Saluran Israel Kan 11 menerbitkan laporan panjang mengenai film dokumenter tersebut, dengan menyatakan bahwa "rekaman tersebut menunjukkan Yahya Al-Sinwar bergerak di antara reruntuhan bangunan di Rafah dengan menyamar, di mana ia muncul mempelajari peta dan memberikan instruksi tentang cara berperang melawan tentara Israel."
Saluran tersebut menunjukkan bahwa film dokumenter tersebut menunjukkan Al-Sinwar memimpin pertempuran dari dalam sebuah bangunan yang telah “dihancurkan” oleh pasukan IDF.
Yahya Sinwar, kelahiran Oktober 1962, lahir di pengungsian, dan besar di zona peperangan di Jalur Gaza, namun Yahya Sinwar tetap berpendidikan. Yahya Sinwar tercatat memiliki gelar kesarjanaan di Universitas Islam Gaza. Pada 1980-an, Yahya Sinwar mulai aktif dalam kegiatan-kegiatan politik. Aktivismenya ketika itu sempat berujung pada pemenjaraan. Saat di Penjara Far’a, pada awal-awal 1980-an, Yahya Sinwar mulai berkenalan dengan aktivis dan pejuang-pejuang Hamas, termasuk berkelindan dalam sayap militer Hamas-Brigade al-Qassam.

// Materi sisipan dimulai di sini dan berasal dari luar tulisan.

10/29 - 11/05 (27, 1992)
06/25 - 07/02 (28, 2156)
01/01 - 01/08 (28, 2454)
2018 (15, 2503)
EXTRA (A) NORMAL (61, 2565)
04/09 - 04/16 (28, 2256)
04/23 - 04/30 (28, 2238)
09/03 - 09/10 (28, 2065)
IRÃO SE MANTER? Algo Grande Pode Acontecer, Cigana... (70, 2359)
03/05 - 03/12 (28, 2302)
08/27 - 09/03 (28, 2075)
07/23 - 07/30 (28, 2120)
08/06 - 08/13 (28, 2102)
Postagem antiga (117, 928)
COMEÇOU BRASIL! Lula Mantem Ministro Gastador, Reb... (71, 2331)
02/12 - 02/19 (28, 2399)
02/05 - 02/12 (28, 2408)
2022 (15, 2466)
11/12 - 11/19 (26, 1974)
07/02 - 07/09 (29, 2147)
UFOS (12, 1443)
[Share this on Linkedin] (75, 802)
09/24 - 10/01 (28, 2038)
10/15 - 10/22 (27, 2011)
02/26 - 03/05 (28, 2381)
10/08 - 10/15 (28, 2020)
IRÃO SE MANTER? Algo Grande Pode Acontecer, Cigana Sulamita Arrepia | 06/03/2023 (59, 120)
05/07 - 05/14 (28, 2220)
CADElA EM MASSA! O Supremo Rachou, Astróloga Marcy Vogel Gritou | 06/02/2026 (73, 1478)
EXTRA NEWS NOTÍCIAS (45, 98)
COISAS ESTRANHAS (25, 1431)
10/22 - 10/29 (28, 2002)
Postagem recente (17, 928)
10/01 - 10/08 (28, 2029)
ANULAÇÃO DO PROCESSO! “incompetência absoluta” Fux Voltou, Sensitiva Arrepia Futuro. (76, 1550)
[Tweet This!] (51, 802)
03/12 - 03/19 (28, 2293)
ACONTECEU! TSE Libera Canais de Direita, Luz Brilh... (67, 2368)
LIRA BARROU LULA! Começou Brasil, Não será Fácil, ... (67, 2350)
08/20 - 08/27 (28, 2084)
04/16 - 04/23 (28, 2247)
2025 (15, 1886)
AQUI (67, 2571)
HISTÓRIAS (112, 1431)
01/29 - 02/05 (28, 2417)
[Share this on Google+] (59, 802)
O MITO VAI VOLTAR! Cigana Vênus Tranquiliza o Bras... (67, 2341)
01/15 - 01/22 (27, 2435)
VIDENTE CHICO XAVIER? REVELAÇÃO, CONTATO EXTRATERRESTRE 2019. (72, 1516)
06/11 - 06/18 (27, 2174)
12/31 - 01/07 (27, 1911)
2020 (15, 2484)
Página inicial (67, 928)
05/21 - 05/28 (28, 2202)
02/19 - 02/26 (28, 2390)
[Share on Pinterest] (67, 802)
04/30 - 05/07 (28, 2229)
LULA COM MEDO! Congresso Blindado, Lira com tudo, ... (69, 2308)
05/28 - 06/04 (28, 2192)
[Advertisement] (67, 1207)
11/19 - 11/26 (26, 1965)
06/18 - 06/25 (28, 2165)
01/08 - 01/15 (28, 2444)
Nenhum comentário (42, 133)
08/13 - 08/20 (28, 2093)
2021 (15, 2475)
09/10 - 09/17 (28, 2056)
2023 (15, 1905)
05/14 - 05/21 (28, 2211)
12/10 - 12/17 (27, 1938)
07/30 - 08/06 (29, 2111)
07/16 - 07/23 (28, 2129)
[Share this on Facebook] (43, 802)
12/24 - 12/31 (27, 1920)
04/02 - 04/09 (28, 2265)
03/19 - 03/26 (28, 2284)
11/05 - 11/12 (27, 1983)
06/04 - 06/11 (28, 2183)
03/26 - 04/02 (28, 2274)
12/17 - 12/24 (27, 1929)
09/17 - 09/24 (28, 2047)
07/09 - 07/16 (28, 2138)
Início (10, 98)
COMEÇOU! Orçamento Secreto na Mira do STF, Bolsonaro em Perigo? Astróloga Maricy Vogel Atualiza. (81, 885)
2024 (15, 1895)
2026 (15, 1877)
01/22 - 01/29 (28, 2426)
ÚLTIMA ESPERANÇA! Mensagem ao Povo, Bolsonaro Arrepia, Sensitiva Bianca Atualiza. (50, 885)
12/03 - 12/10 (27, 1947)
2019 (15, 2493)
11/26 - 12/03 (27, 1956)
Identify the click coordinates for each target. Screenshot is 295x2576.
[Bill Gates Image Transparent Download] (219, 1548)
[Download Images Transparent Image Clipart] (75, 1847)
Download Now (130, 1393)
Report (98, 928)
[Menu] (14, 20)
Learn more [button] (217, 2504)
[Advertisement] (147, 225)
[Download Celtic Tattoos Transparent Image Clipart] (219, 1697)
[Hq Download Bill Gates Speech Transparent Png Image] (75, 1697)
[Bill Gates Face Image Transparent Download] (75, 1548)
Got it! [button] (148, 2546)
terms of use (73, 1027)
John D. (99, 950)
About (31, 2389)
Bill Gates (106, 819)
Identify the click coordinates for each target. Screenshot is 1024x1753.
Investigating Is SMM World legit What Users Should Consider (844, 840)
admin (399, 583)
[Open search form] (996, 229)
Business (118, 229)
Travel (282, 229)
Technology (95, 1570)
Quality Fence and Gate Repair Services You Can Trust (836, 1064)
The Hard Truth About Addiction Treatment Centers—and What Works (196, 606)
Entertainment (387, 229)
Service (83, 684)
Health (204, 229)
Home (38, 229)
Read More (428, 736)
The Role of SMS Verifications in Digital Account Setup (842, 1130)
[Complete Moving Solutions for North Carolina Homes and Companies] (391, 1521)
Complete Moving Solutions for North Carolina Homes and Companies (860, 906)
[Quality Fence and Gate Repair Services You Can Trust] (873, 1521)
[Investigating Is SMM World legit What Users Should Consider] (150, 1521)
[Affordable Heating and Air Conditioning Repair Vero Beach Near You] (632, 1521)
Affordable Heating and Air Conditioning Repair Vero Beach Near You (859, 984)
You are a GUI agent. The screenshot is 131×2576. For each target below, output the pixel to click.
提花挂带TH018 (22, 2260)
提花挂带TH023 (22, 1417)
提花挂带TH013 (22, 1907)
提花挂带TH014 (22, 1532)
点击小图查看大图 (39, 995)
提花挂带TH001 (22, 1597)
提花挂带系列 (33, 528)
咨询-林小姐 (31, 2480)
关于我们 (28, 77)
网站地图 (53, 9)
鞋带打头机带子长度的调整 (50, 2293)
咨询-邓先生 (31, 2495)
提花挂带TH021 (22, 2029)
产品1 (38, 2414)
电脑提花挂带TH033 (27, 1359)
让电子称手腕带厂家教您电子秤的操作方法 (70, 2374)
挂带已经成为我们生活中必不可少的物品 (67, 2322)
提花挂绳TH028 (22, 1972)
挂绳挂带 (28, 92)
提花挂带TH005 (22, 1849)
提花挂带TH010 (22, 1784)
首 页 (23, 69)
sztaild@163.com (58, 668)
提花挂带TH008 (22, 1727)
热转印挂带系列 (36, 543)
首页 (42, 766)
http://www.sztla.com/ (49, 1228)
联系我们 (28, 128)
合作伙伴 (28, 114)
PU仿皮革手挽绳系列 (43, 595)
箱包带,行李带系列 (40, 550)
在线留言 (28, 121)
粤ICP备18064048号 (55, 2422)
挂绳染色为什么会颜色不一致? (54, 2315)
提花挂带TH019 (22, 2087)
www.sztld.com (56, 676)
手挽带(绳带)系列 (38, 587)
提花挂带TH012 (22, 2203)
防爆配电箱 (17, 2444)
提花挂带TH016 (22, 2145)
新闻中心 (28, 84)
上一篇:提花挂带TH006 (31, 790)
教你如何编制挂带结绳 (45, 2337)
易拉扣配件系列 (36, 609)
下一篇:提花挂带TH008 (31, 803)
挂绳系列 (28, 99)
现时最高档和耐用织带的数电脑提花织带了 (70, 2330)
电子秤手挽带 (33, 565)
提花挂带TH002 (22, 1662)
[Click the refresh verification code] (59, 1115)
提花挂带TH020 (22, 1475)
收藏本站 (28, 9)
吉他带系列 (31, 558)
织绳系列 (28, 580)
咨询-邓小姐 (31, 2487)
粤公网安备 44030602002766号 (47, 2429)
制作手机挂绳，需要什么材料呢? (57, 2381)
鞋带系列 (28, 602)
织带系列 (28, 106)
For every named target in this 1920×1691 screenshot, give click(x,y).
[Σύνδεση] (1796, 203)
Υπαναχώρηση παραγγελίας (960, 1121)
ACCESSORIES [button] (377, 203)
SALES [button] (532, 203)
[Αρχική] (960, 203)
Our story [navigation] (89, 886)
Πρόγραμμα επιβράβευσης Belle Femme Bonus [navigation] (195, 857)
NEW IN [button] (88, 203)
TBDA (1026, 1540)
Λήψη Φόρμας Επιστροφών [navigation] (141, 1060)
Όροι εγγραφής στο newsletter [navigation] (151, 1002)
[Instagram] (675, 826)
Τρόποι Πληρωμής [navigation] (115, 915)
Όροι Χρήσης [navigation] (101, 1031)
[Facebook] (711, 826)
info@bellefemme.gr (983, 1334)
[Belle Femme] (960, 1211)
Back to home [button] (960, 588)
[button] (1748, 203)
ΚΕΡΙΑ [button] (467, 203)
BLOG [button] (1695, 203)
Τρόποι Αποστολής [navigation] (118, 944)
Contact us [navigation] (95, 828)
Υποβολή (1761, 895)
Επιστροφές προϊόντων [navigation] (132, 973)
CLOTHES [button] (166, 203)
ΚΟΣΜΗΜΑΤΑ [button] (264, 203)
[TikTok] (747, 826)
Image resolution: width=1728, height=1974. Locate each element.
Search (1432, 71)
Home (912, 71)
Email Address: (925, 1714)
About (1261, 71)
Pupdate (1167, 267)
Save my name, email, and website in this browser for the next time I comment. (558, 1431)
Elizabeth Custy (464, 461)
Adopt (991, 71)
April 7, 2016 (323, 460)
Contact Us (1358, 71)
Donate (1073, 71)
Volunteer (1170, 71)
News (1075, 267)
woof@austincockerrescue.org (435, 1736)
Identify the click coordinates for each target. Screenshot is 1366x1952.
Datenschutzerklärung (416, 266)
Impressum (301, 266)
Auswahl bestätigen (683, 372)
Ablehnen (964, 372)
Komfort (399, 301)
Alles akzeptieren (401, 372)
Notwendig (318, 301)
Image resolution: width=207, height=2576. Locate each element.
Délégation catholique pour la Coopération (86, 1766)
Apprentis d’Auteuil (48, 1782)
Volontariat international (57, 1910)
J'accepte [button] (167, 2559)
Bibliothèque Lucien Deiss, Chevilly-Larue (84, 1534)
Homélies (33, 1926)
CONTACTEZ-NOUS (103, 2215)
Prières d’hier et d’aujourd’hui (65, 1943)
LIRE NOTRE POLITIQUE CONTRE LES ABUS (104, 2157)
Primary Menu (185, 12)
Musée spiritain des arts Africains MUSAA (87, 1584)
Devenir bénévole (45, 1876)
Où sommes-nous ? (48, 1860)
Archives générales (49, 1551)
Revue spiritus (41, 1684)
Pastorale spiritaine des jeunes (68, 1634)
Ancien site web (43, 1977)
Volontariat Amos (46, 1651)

Reputasi Yahya Sinwar di Hamas, paling disorot menjelang ujung 1985-an. Ketika itu, dia digelari ‘Penjagal dari Khan Younis’ dalam gerakan al-Majd. Gelar tersebut mengacu pada reputasinya yang dianggap berhasil mengidentifikasi, bahkan menghabisi orang-orang yang mengaku sebagai Palestina, tetapi berkolaborasi dan menjadi antek-antek Zionis Israel.